— Start —

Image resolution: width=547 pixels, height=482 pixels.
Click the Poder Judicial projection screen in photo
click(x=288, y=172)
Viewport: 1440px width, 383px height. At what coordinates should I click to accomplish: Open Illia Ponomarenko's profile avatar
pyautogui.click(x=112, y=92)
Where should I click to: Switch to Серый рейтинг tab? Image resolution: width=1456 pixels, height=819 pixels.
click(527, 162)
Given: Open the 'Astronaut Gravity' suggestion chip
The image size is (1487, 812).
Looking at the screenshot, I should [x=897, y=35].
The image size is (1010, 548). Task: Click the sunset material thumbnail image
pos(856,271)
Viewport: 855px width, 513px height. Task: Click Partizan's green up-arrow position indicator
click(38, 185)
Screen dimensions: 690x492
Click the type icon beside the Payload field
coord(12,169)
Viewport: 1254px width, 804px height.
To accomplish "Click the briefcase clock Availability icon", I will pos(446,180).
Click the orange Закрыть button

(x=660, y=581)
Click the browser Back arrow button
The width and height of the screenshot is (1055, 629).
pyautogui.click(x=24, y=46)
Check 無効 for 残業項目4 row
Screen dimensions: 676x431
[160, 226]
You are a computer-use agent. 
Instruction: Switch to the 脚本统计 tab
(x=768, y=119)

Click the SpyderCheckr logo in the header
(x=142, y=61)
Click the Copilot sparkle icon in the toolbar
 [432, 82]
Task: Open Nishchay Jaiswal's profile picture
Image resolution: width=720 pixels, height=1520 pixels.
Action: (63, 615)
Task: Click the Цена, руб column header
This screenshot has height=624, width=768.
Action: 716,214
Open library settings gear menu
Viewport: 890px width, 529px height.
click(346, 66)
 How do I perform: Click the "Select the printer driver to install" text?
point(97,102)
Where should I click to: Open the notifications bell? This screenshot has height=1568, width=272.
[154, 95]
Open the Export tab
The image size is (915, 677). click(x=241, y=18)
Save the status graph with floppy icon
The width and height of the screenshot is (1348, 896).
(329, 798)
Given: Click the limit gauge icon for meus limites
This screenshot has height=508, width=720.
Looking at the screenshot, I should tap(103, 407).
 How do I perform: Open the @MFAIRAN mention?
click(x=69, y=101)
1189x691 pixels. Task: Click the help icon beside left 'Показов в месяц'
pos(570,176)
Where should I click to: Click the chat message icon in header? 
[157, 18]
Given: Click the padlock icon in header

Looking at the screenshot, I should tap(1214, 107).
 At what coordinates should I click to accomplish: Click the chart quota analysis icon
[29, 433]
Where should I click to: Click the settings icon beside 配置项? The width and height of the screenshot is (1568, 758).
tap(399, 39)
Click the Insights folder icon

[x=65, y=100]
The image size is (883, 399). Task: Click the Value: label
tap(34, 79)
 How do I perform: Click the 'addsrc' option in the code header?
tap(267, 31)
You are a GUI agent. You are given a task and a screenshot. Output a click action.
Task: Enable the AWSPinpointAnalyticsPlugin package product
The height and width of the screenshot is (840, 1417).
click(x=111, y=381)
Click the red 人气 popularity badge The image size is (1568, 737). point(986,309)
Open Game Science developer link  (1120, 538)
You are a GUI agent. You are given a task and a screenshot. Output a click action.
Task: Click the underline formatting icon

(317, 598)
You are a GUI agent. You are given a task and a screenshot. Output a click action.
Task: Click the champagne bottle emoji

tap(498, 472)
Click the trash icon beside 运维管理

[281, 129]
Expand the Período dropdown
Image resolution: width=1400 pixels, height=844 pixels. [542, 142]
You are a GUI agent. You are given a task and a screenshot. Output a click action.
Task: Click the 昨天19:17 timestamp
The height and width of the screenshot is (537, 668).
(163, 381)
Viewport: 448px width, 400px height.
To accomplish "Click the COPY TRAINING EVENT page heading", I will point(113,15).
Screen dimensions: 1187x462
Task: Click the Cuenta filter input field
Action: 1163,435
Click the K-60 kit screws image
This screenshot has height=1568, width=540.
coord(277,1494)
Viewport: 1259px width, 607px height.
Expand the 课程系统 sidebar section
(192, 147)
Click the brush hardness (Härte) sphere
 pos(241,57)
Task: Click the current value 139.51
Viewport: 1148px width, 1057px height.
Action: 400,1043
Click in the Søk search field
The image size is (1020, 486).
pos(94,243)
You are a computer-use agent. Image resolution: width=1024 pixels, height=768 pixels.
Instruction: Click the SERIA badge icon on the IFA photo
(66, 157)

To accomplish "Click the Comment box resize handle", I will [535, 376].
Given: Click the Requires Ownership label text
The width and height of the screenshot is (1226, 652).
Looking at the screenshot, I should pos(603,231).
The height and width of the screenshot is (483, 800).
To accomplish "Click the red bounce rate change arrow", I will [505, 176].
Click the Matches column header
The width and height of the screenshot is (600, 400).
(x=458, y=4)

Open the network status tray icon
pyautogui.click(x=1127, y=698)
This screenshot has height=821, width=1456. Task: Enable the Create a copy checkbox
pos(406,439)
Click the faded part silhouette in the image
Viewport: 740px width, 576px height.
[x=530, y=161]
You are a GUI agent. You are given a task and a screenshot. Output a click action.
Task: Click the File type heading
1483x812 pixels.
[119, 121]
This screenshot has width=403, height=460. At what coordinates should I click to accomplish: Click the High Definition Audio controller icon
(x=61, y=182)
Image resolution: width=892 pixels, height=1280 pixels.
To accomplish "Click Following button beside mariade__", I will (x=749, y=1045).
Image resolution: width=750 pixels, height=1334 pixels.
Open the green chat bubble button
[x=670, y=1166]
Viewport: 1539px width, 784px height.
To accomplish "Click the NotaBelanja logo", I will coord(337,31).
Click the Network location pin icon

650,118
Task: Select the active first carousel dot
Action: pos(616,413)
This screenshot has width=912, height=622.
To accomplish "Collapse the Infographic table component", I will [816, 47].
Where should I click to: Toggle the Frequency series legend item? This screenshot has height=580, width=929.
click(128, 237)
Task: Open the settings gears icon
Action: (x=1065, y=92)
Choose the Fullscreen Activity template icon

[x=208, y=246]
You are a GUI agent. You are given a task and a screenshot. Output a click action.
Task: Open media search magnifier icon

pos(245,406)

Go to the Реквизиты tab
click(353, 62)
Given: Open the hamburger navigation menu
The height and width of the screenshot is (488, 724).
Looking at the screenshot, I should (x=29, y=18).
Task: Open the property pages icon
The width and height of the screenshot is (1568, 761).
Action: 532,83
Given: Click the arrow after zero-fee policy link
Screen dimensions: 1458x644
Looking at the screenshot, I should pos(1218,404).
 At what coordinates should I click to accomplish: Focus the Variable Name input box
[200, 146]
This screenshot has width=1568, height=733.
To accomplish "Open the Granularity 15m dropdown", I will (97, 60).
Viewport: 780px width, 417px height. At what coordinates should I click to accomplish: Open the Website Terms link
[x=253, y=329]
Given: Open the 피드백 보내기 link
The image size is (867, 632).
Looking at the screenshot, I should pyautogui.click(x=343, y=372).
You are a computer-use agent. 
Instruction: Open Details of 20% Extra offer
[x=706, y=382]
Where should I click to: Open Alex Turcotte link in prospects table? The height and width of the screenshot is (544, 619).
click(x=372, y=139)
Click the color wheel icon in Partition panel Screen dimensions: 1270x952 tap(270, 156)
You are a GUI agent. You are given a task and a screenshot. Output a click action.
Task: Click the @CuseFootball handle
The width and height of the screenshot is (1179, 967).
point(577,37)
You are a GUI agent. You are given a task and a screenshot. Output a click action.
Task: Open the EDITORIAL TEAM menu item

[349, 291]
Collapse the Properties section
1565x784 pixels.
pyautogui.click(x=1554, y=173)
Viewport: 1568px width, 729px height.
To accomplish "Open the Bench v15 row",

— End —

• The exercise: Quote the entire listing above line for line, without changing a single character.

• Reply:
Image resolution: width=547 pixels, height=482 pixels.
Click the Poder Judicial projection screen in photo
click(x=288, y=172)
Viewport: 1440px width, 383px height. At what coordinates should I click to accomplish: Open Illia Ponomarenko's profile avatar
pyautogui.click(x=112, y=92)
Where should I click to: Switch to Серый рейтинг tab? Image resolution: width=1456 pixels, height=819 pixels.
click(527, 162)
Given: Open the 'Astronaut Gravity' suggestion chip
The image size is (1487, 812).
Looking at the screenshot, I should [x=897, y=35].
The image size is (1010, 548). Task: Click the sunset material thumbnail image
pos(856,271)
Viewport: 855px width, 513px height. Task: Click Partizan's green up-arrow position indicator
click(38, 185)
Screen dimensions: 690x492
Click the type icon beside the Payload field
coord(12,169)
Viewport: 1254px width, 804px height.
To accomplish "Click the briefcase clock Availability icon", I will pos(446,180).
Click the orange Закрыть button

(x=660, y=581)
Click the browser Back arrow button
The width and height of the screenshot is (1055, 629).
pyautogui.click(x=24, y=46)
Check 無効 for 残業項目4 row
Screen dimensions: 676x431
[160, 226]
You are a computer-use agent. 
Instruction: Switch to the 脚本统计 tab
(x=768, y=119)

Click the SpyderCheckr logo in the header
(x=142, y=61)
Click the Copilot sparkle icon in the toolbar
 [432, 82]
Task: Open Nishchay Jaiswal's profile picture
Image resolution: width=720 pixels, height=1520 pixels.
Action: (63, 615)
Task: Click the Цена, руб column header
This screenshot has height=624, width=768.
Action: 716,214
Open library settings gear menu
Viewport: 890px width, 529px height.
click(346, 66)
 How do I perform: Click the "Select the printer driver to install" text?
point(97,102)
Where should I click to: Open the notifications bell? This screenshot has height=1568, width=272.
[154, 95]
Open the Export tab
The image size is (915, 677). click(x=241, y=18)
Save the status graph with floppy icon
The width and height of the screenshot is (1348, 896).
(329, 798)
Given: Click the limit gauge icon for meus limites
This screenshot has height=508, width=720.
Looking at the screenshot, I should tap(103, 407).
 How do I perform: Open the @MFAIRAN mention?
click(x=69, y=101)
1189x691 pixels. Task: Click the help icon beside left 'Показов в месяц'
pos(570,176)
Where should I click to: Click the chat message icon in header? 
[157, 18]
Given: Click the padlock icon in header

Looking at the screenshot, I should tap(1214, 107).
 At what coordinates should I click to accomplish: Click the chart quota analysis icon
[29, 433]
Where should I click to: Click the settings icon beside 配置项? The width and height of the screenshot is (1568, 758).
tap(399, 39)
Click the Insights folder icon

[x=65, y=100]
The image size is (883, 399). Task: Click the Value: label
tap(34, 79)
 How do I perform: Click the 'addsrc' option in the code header?
tap(267, 31)
You are a GUI agent. You are given a task and a screenshot. Output a click action.
Task: Enable the AWSPinpointAnalyticsPlugin package product
The height and width of the screenshot is (840, 1417).
click(x=111, y=381)
Click the red 人气 popularity badge The image size is (1568, 737). point(986,309)
Open Game Science developer link  (1120, 538)
You are a GUI agent. You are given a task and a screenshot. Output a click action.
Task: Click the underline formatting icon

(317, 598)
You are a GUI agent. You are given a task and a screenshot. Output a click action.
Task: Click the champagne bottle emoji

tap(498, 472)
Click the trash icon beside 运维管理

[281, 129]
Expand the Período dropdown
Image resolution: width=1400 pixels, height=844 pixels. [542, 142]
You are a GUI agent. You are given a task and a screenshot. Output a click action.
Task: Click the 昨天19:17 timestamp
The height and width of the screenshot is (537, 668).
(163, 381)
Viewport: 448px width, 400px height.
To accomplish "Click the COPY TRAINING EVENT page heading", I will point(113,15).
Screen dimensions: 1187x462
Task: Click the Cuenta filter input field
Action: 1163,435
Click the K-60 kit screws image
This screenshot has height=1568, width=540.
coord(277,1494)
Viewport: 1259px width, 607px height.
Expand the 课程系统 sidebar section
(192, 147)
Click the brush hardness (Härte) sphere
 pos(241,57)
Task: Click the current value 139.51
Viewport: 1148px width, 1057px height.
Action: 400,1043
Click in the Søk search field
The image size is (1020, 486).
pos(94,243)
You are a computer-use agent. Image resolution: width=1024 pixels, height=768 pixels.
Instruction: Click the SERIA badge icon on the IFA photo
(66, 157)

To accomplish "Click the Comment box resize handle", I will [535, 376].
Given: Click the Requires Ownership label text
The width and height of the screenshot is (1226, 652).
Looking at the screenshot, I should pos(603,231).
The height and width of the screenshot is (483, 800).
To accomplish "Click the red bounce rate change arrow", I will [505, 176].
Click the Matches column header
The width and height of the screenshot is (600, 400).
(x=458, y=4)

Open the network status tray icon
pyautogui.click(x=1127, y=698)
This screenshot has height=821, width=1456. Task: Enable the Create a copy checkbox
pos(406,439)
Click the faded part silhouette in the image
Viewport: 740px width, 576px height.
[x=530, y=161]
You are a GUI agent. You are given a task and a screenshot. Output a click action.
Task: Click the File type heading
1483x812 pixels.
[119, 121]
This screenshot has width=403, height=460. At what coordinates should I click to accomplish: Click the High Definition Audio controller icon
(x=61, y=182)
Image resolution: width=892 pixels, height=1280 pixels.
To accomplish "Click Following button beside mariade__", I will (x=749, y=1045).
Image resolution: width=750 pixels, height=1334 pixels.
Open the green chat bubble button
[x=670, y=1166]
Viewport: 1539px width, 784px height.
To accomplish "Click the NotaBelanja logo", I will coord(337,31).
Click the Network location pin icon

650,118
Task: Select the active first carousel dot
Action: pos(616,413)
This screenshot has width=912, height=622.
To accomplish "Collapse the Infographic table component", I will [816, 47].
Where should I click to: Toggle the Frequency series legend item? This screenshot has height=580, width=929.
click(128, 237)
Task: Open the settings gears icon
Action: (x=1065, y=92)
Choose the Fullscreen Activity template icon

[x=208, y=246]
You are a GUI agent. You are given a task and a screenshot. Output a click action.
Task: Open media search magnifier icon

pos(245,406)

Go to the Реквизиты tab
click(353, 62)
Given: Open the hamburger navigation menu
The height and width of the screenshot is (488, 724).
Looking at the screenshot, I should (x=29, y=18).
Task: Open the property pages icon
The width and height of the screenshot is (1568, 761).
Action: 532,83
Given: Click the arrow after zero-fee policy link
Screen dimensions: 1458x644
Looking at the screenshot, I should pos(1218,404).
 At what coordinates should I click to accomplish: Focus the Variable Name input box
[200, 146]
This screenshot has width=1568, height=733.
To accomplish "Open the Granularity 15m dropdown", I will (97, 60).
Viewport: 780px width, 417px height. At what coordinates should I click to accomplish: Open the Website Terms link
[x=253, y=329]
Given: Open the 피드백 보내기 link
The image size is (867, 632).
Looking at the screenshot, I should pyautogui.click(x=343, y=372).
You are a computer-use agent. 
Instruction: Open Details of 20% Extra offer
[x=706, y=382]
Where should I click to: Open Alex Turcotte link in prospects table? The height and width of the screenshot is (544, 619).
click(x=372, y=139)
Click the color wheel icon in Partition panel Screen dimensions: 1270x952 tap(270, 156)
You are a GUI agent. You are given a task and a screenshot. Output a click action.
Task: Click the @CuseFootball handle
The width and height of the screenshot is (1179, 967).
point(577,37)
You are a GUI agent. You are given a task and a screenshot. Output a click action.
Task: Open the EDITORIAL TEAM menu item

[349, 291]
Collapse the Properties section
1565x784 pixels.
pyautogui.click(x=1554, y=173)
Viewport: 1568px width, 729px height.
To accomplish "Open the Bench v15 row",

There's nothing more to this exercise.